▸ **EXERCISE TASK**: Pull out each line of the data below that contains the string "icon", treating uppercase and lowercase as different.

▸ **RECORDS FOR THE TASK**:
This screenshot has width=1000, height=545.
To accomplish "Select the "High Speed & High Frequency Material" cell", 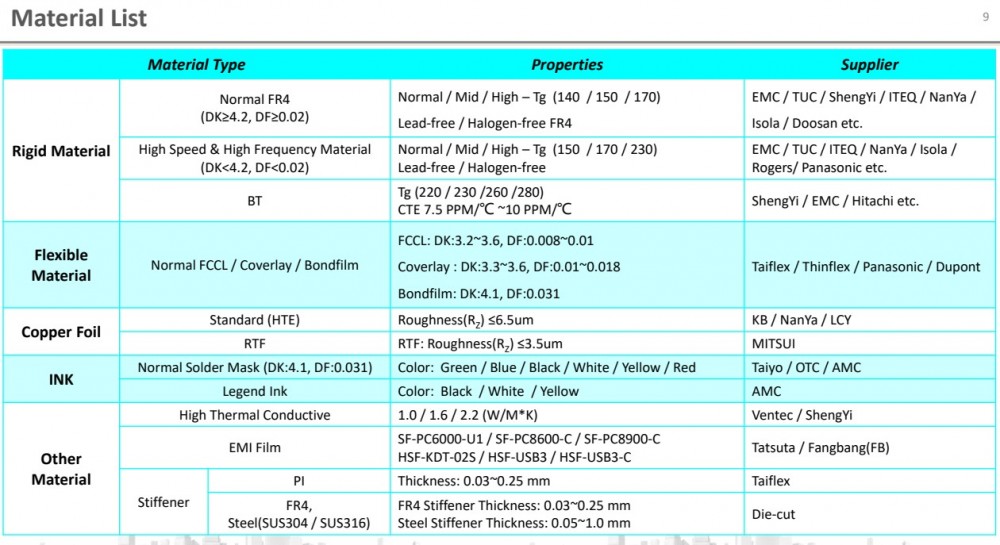I will (x=254, y=158).
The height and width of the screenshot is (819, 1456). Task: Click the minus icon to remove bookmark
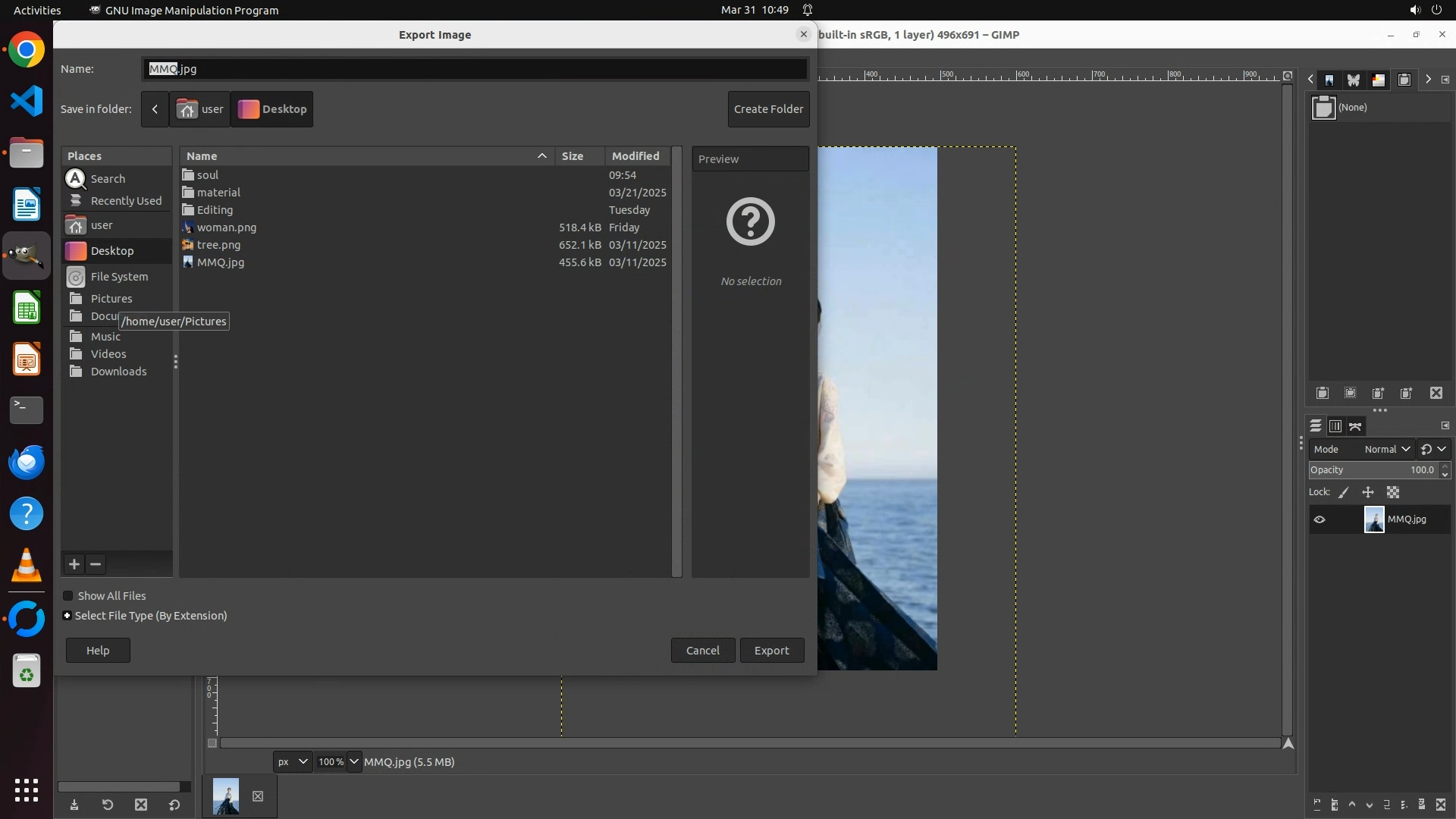(96, 564)
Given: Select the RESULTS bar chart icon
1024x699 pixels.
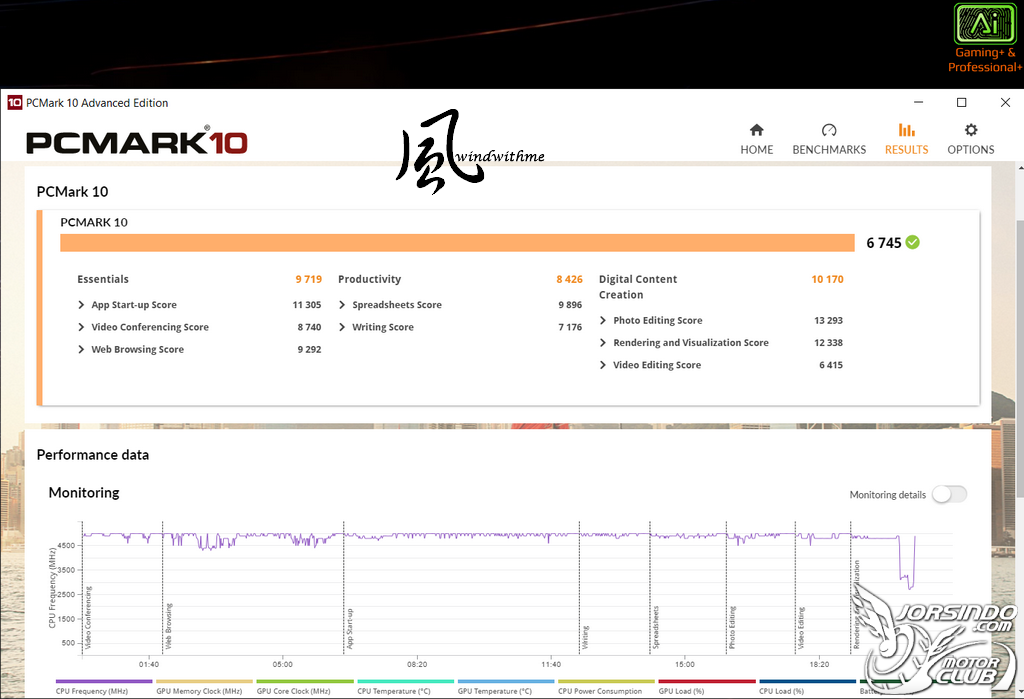Looking at the screenshot, I should [x=906, y=130].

▸ **SOLUTION TO THE PROBLEM**:
The height and width of the screenshot is (819, 1456). Task: Click the minus icon to remove bookmark
Given: Select the RESULTS bar chart icon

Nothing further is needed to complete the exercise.